Traditional schooling isn’t working for an awful lot of students. We can respond to that fact either by trying to fix the system (so it meets kids’ needs better) or by trying to fix the kids (so they’re more compliant and successful at whatever they’re told to do). The current enthusiasm for teaching self-discipline and persistence represents a vote for the second option.
The more effort we devote to getting students to pay “attention to a teacher rather than daydreaming” and persist “on long-term assignments despite boredom and frustration” (in the words of “grit” proponent Angela Duckworth), the less likely we are to ask whether those assignments are actually worth doing, or to rethink an arrangement where teachers mostly talk and students mostly listen.
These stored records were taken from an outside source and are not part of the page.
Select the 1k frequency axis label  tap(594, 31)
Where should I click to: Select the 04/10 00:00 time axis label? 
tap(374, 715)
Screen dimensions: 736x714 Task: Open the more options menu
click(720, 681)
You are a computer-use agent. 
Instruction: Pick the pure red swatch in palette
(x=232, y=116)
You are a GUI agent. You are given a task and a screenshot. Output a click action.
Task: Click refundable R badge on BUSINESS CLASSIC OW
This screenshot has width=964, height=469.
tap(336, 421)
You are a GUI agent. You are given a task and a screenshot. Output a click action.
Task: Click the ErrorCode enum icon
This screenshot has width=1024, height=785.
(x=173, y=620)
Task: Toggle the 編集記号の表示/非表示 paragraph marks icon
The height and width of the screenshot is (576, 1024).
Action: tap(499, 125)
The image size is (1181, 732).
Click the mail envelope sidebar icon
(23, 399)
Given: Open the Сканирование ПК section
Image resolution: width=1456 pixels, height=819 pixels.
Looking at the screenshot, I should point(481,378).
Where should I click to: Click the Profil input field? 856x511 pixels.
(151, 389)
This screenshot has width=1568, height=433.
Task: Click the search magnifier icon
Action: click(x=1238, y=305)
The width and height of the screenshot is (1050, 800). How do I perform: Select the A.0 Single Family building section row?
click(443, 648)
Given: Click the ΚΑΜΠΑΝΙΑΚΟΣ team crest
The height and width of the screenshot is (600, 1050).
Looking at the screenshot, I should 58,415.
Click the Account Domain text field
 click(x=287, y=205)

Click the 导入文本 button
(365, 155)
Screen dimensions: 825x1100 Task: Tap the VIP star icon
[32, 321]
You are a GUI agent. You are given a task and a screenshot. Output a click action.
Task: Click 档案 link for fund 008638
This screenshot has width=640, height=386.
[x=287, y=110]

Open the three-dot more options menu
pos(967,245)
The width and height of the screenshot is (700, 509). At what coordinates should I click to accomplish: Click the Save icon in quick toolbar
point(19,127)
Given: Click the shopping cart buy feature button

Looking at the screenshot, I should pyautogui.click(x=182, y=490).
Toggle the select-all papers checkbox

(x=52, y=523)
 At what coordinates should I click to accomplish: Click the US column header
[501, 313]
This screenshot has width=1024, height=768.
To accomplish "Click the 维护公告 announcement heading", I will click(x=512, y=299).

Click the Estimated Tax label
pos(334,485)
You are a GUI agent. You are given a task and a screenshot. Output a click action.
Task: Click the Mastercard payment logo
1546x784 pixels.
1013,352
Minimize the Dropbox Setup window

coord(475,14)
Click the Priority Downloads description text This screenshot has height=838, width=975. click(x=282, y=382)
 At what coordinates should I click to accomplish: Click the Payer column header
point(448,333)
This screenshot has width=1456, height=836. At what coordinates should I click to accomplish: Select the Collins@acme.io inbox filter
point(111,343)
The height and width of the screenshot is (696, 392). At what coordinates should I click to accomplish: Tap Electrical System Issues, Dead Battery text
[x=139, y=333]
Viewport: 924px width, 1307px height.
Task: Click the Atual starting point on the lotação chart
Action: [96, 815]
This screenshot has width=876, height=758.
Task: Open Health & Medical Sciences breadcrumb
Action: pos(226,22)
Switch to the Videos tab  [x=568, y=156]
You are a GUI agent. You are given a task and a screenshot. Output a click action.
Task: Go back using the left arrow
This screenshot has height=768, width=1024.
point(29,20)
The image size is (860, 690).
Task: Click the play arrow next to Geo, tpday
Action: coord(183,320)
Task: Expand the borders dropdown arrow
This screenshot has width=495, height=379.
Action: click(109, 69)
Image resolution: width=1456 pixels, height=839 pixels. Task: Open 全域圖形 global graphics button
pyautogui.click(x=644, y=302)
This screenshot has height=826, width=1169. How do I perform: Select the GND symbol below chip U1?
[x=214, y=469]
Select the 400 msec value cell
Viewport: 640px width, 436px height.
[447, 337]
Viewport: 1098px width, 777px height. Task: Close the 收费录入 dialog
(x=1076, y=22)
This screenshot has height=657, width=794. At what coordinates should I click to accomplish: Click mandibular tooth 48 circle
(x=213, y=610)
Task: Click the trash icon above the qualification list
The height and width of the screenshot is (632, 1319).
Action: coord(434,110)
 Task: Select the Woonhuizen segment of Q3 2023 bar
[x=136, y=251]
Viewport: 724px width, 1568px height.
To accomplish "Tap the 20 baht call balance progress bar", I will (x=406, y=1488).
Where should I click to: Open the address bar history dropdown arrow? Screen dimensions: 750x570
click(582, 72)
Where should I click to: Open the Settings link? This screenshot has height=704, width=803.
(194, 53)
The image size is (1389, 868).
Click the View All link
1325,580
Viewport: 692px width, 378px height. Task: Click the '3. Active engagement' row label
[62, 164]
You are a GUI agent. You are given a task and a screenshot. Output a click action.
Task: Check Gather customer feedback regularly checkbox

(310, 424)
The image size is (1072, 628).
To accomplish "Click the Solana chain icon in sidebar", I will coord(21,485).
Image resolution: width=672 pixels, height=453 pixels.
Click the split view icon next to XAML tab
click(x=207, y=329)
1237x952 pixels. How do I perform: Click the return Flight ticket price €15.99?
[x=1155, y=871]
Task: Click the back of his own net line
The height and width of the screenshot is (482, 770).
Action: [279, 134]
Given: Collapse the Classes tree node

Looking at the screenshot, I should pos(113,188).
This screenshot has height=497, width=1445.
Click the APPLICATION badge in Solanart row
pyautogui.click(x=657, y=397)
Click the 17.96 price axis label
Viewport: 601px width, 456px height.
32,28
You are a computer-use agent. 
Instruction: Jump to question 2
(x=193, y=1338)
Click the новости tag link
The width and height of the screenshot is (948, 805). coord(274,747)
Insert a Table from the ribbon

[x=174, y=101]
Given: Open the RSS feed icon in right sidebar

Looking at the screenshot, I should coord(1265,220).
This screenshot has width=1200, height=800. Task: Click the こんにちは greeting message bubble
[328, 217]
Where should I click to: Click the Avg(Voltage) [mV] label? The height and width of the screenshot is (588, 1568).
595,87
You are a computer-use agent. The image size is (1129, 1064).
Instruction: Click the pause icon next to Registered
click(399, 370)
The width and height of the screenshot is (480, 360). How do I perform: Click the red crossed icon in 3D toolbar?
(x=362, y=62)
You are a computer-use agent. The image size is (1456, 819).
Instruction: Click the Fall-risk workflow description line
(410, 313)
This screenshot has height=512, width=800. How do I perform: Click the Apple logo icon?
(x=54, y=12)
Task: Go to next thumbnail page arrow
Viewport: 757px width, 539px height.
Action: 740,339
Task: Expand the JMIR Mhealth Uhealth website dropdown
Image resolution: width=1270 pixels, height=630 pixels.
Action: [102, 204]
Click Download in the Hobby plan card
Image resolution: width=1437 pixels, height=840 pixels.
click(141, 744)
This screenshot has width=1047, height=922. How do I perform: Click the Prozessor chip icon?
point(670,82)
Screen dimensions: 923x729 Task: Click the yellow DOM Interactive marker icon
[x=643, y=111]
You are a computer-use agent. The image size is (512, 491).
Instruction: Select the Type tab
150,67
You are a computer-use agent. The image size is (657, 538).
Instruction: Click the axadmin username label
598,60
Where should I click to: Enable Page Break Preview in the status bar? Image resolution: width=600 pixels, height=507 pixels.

Underlying self-discipline and grit is the idea of deferring gratification—for example, by putting off doing what you enjoy until you finish your “work.” The appeal to many educators of transforming kids from lazy grasshoppers to hardworking ants explains the fresh wave of interest in a series of experiments conducted back in the 1960s known as the marshmallow studies.
By now you’ve probably heard the summary: At the Stanford University laboratory of a psychologist named Walter Mischel, preschool-age children were left alone in a room after having been told they could get a small treat (a marshmallow or pretzel) by ringing a bell at any time to summon the experimenter. But if they held out until he returned on his own, they could have a bigger treat (two marshmallows or pretzels). The outcome, as it’s usually represented, is that the children who were able to wait for an extra treat scored better on measures of cognitive and social skills many years later and had higher SAT scores. Thus, if we teach kids to put off the payoff as long as possible, they’ll be more successful.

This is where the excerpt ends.